* Your assignment: In the text, what deduction applies to registries with an internal-focused scope in the governance score?

Does the registry make its underlying code open source under version control?
Are there similar appropriate policies for the code with respect to contribution and moderation as
previously described for the content of the registry?
Does the community have a public issue tracker related to both curation and technical issues with the
registry? A counter-example is that some communities require petitioning the moderator(s) privately by
email.
Are there clear, public, up-to-date resources listing who has the technical ability to make updates to the
registry (i.e., the community moderator(s))?
Are the community moderators responsive on the issue tracker? This can be compared between communities using
measurements like how many total issues are open on the tracker, how many have been unanswered by a
moderator for more than a certain amount of time, how quickly issues are closed on average, etc.
Is there a clear, public governance structure for inducting/removing community moderators?
Are the moderators from heterogeneous institutions/scientific domains?
Are contributions from the community attributed (both on a technical level, e.g., by associating ORCID
identifiers to records, and also during scientific publication, e.g., as acknowledgments or including
contributors as co-authors)?
Does the community have a clear, public code of conduct?
Do the moderators (or wider community) organize discussions, such as community meetings or workshops?
We have made a survey of a subset of these questions which are presented in the table below, but, first, an
explanation of each field is given.
Governance Score
The sum of the following boolean fields and some additional logic. One point is deducted from registries
with internal-focused scope.

* Supplied information:
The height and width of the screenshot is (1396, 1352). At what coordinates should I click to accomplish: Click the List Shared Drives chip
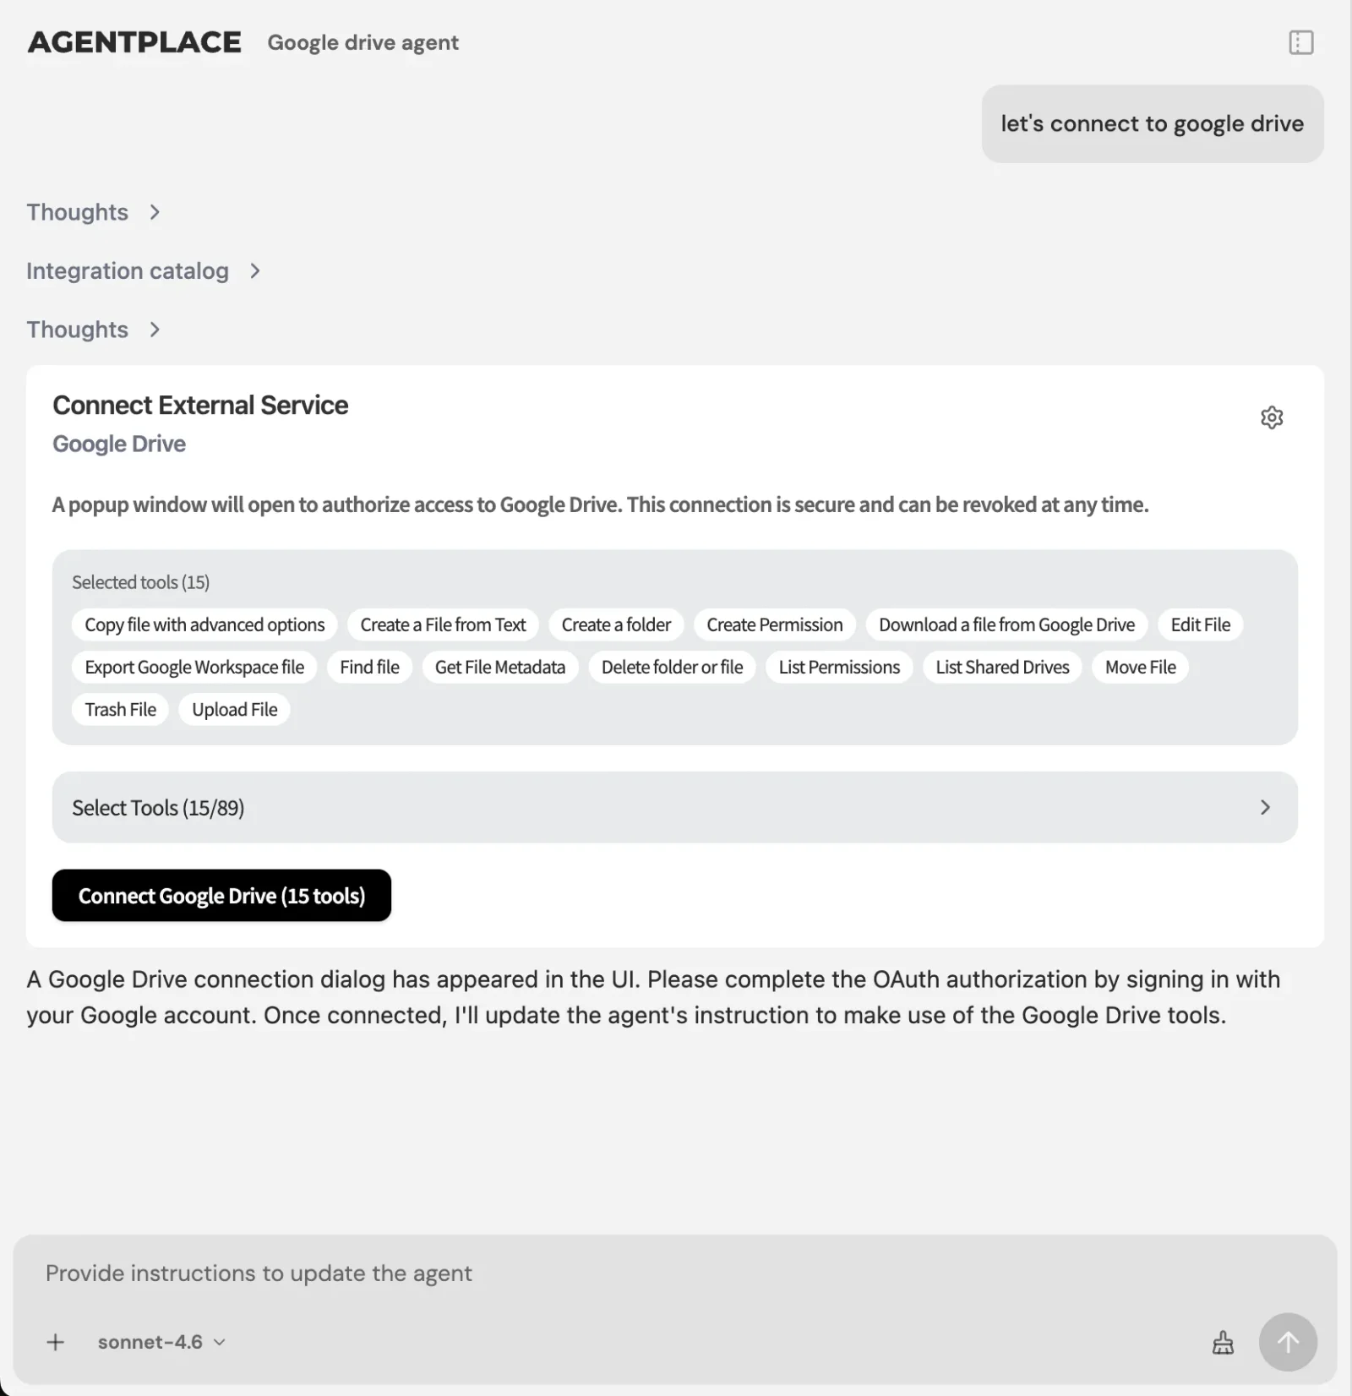tap(1002, 668)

* Your solution: One point is deducted.